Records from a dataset
----------------------------------------
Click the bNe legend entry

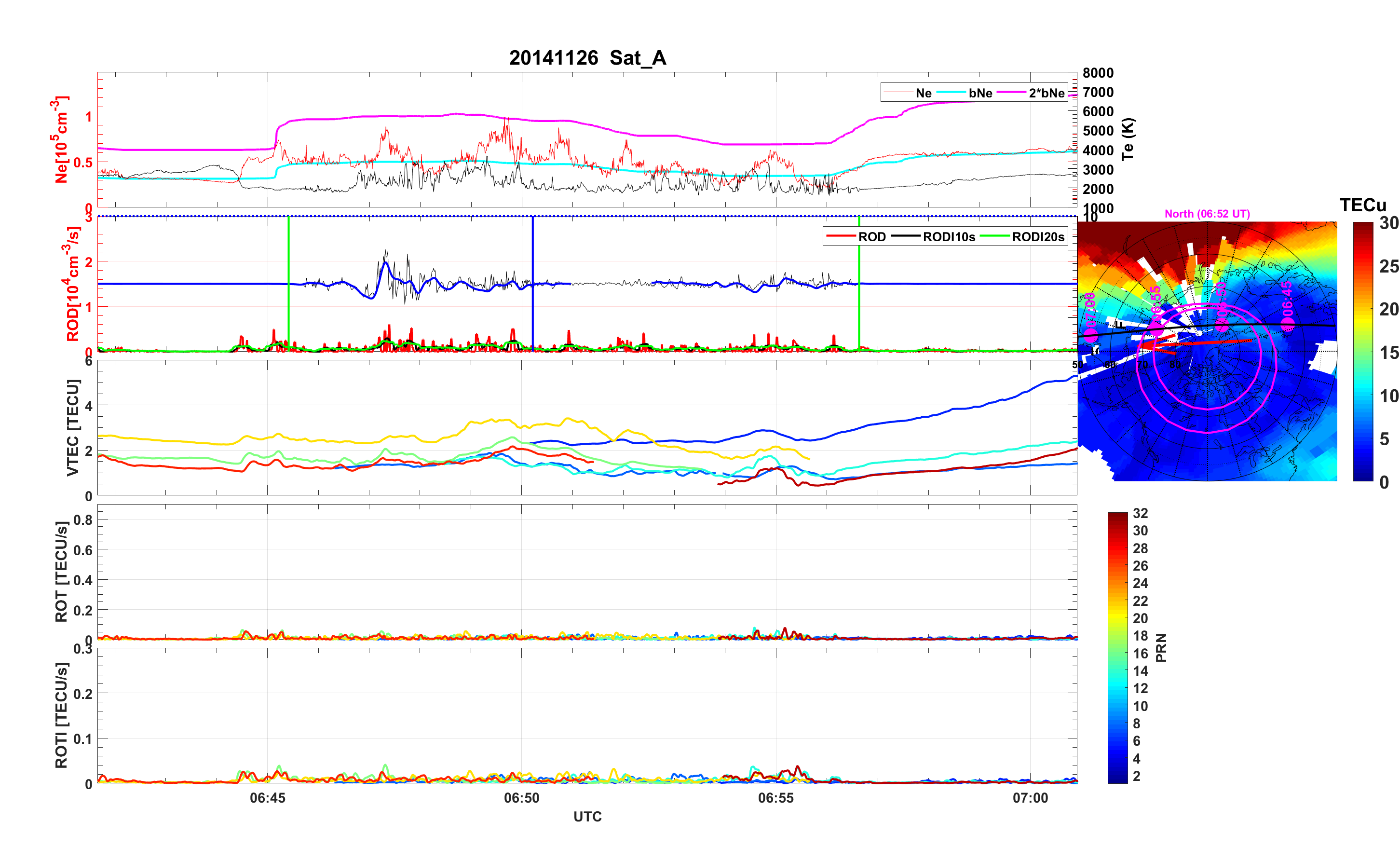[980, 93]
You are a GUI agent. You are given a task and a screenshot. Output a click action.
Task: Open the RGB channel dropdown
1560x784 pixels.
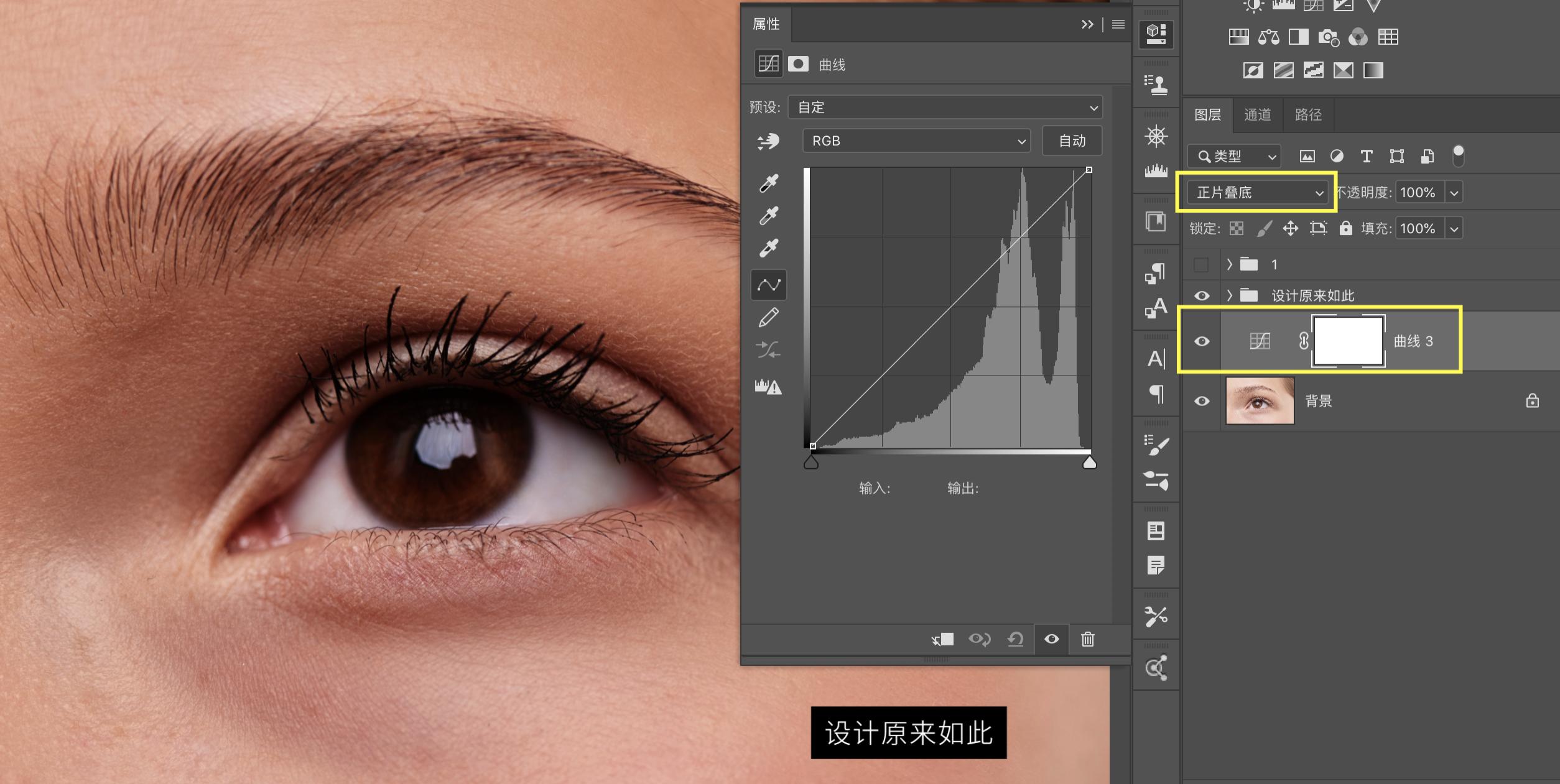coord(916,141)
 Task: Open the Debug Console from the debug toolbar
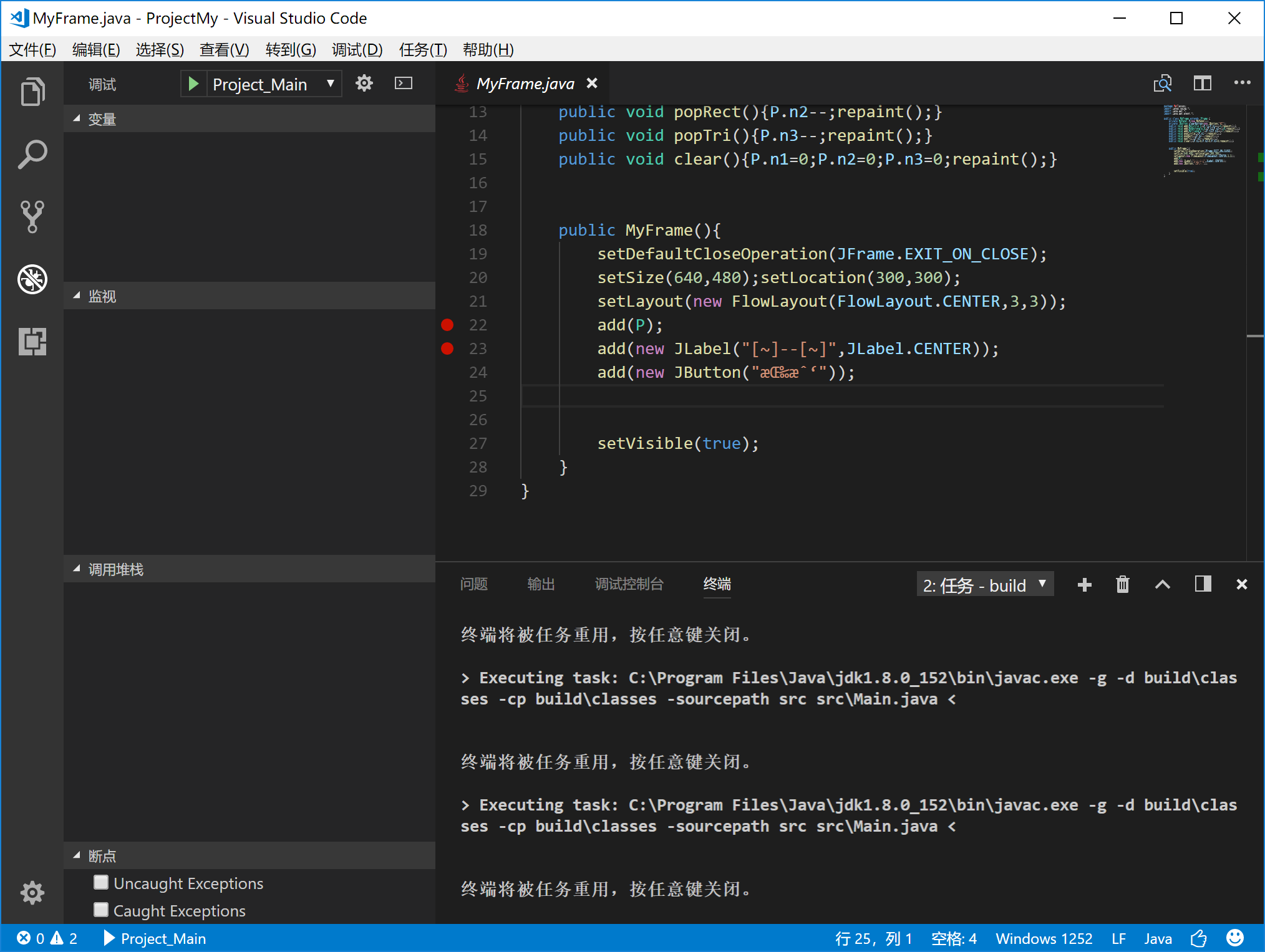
----------------------------------------
# WHAT YOU ARE ASKED TO DO:
Although the records contain pictures, the copy should hold only their text, reproduced exactly.

# YOUR SOLUTION:
Click the bNe legend entry

[980, 93]
You are a GUI agent. You are given a task and a screenshot. Output a click action.
Task: Open the RGB channel dropdown
1560x784 pixels.
coord(916,141)
 Task: Open the Debug Console from the debug toolbar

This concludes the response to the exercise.